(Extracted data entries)

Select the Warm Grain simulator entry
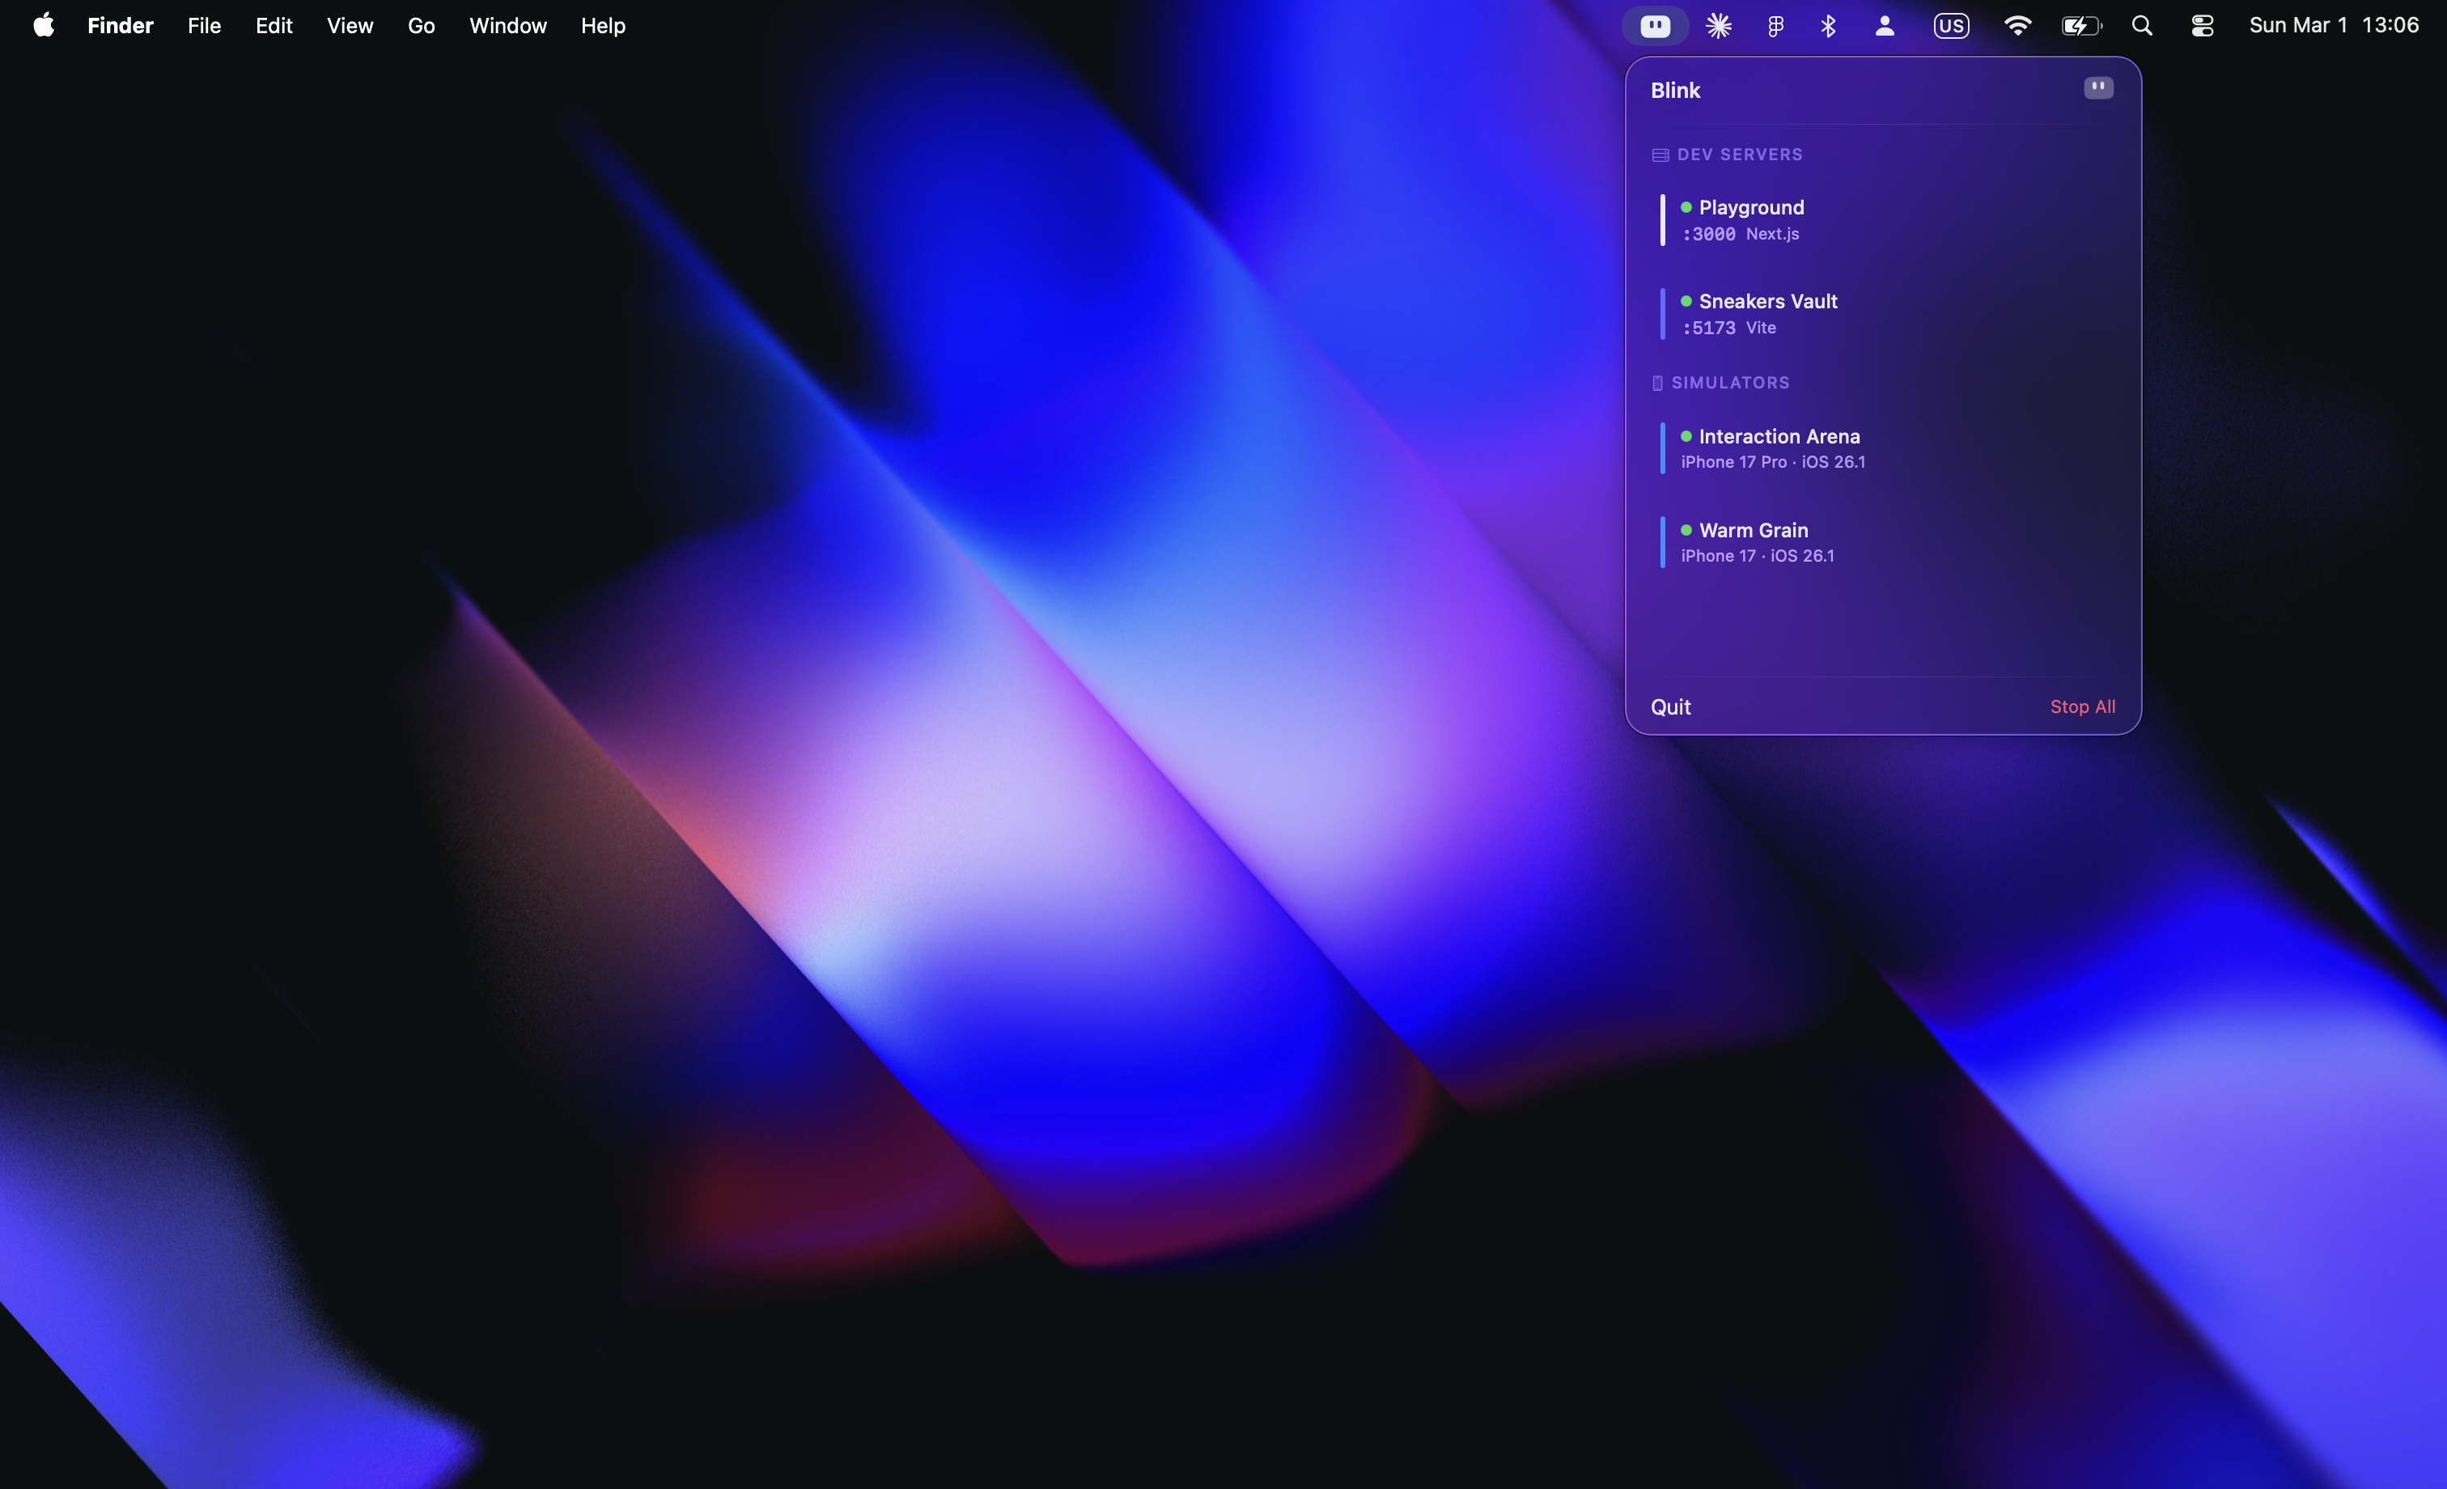This screenshot has height=1489, width=2447. [1753, 541]
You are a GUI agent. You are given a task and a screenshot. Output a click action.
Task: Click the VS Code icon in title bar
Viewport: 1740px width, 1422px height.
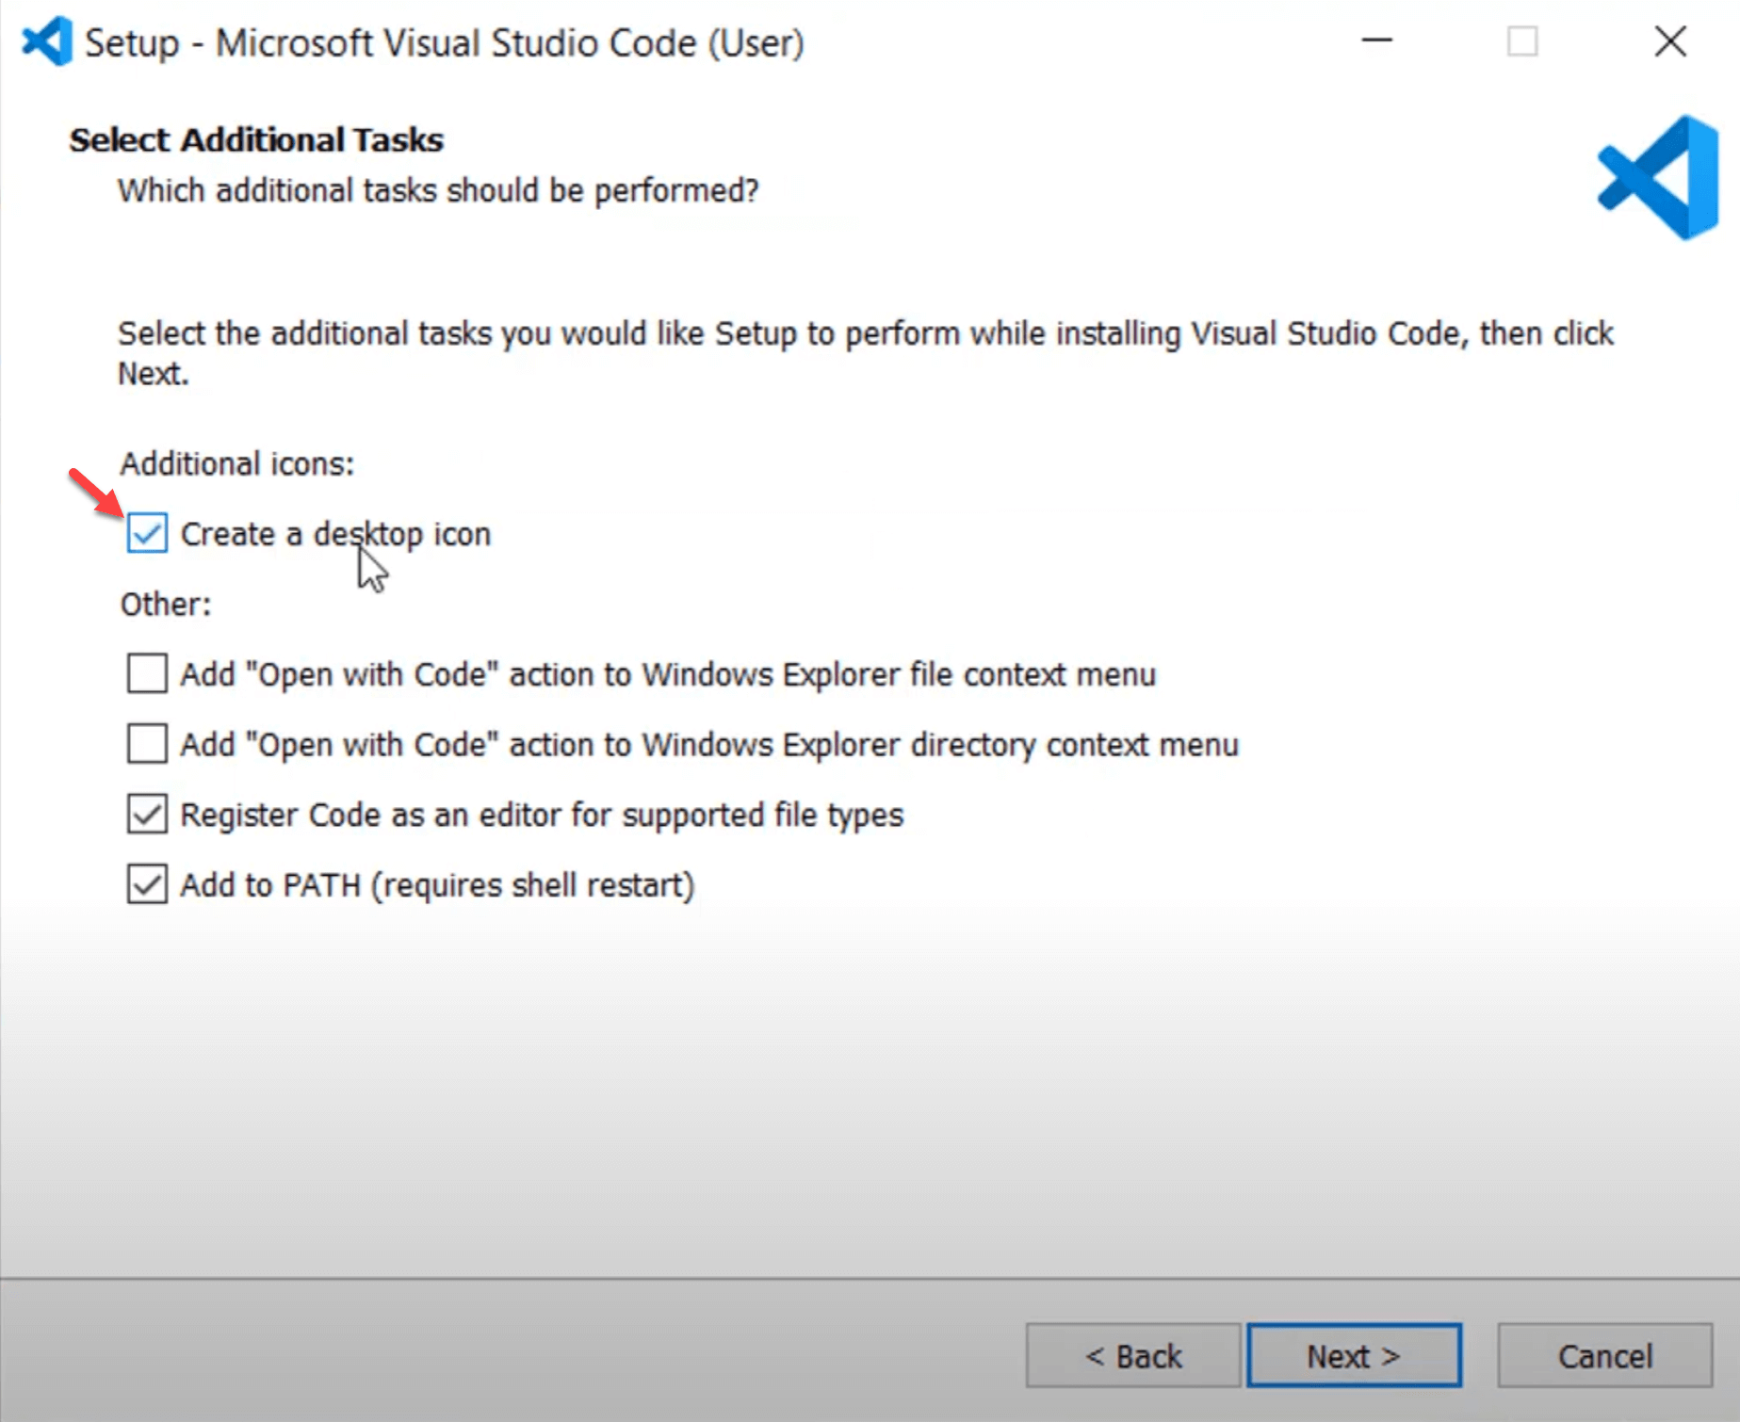[47, 41]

PROBLEM TO SOLVE:
Copy the lines starting at the one that contains "You are a GUI" and ending with the last line of the records. Leave the pictures out.

RESULT FOR THIS EXERCISE:
You are a GUI agent. You are given a task and a screenshot. Output a click action.
Task: Click the VS Code icon in title bar
Viewport: 1740px width, 1422px height.
[47, 41]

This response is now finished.